Che fine ha fatto Roberto Benigni verso il ventennale de La vita è bella

22 settembre 2017 ore 16:05, Americo Mascarucci
Sono trascorsi vent'anni dall’uscita del film premio oscar La Vita è Bella di Roberto Benigni e con l'occasione sarà pubblicato in una nuova edizione accompagnata negli extra da un’intervista esclusiva rilasciata dal regista. Il film sarà disponibile in vendita in Dvd e in Blu Ray Disc in tutta Italia dal prossimo 24 ottobre con CG che ha riservato per i suoi fan una sorpresa: in esclusiva all’indirizzo http://www.cgentertainment.it/startup/limitededitionlavitabella/ è possibile prenotare la versione celebrativa che comprende il Dvd + il Blu Ray in edizione limitata (500 pezzi), numerata e autografata da Roberto Benigni e Nicoletta Braschi. Ma chi è Roberto Benigni? La Vita è Bella è stato senza dubbio il film più importante di una lunga carriera cinematografica e teatrale fatta di comicità, impegno civile e politico e una spritualità a metà strada fra il sacro e il profano.

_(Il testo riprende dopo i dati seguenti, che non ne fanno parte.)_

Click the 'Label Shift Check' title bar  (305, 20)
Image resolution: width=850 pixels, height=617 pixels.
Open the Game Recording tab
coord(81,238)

Che fine ha fatto Roberto Benigni verso il ventennale de La vita è bella
 

LA CARRIERA
Roberto Benigni nasce a Manciano La Misericordia, frazione di Castiglion Fiorentino (in provincia di Arezzo), il 27 ottobre 1952 da Luigi Benigni (1919-2004) e Isolina Papini (1919-2004), entrambi contadini. Roberto è il più giovane dopo le sorelle Bruna (1945), Albertina (1947) e Anna (1948). Di carattere allegro ed espansivo sin da giovanissimo, si trasferisce nel 1958 con tutta la famiglia a Prato, prima nella frazione di Galciana e poi in seguito in quella di Vergaio, dove vive tuttora la sua famiglia di origine. Dopo avere cominciato come cantante e musicista debutta sul palcoscenico nel dicembre del 1971, non ancora ventenne, al Teatro Metastasio di Prato con lo spettacolo Il re nudo di Evgenij L'vovic Švarc, diretto da Paolo Magelli.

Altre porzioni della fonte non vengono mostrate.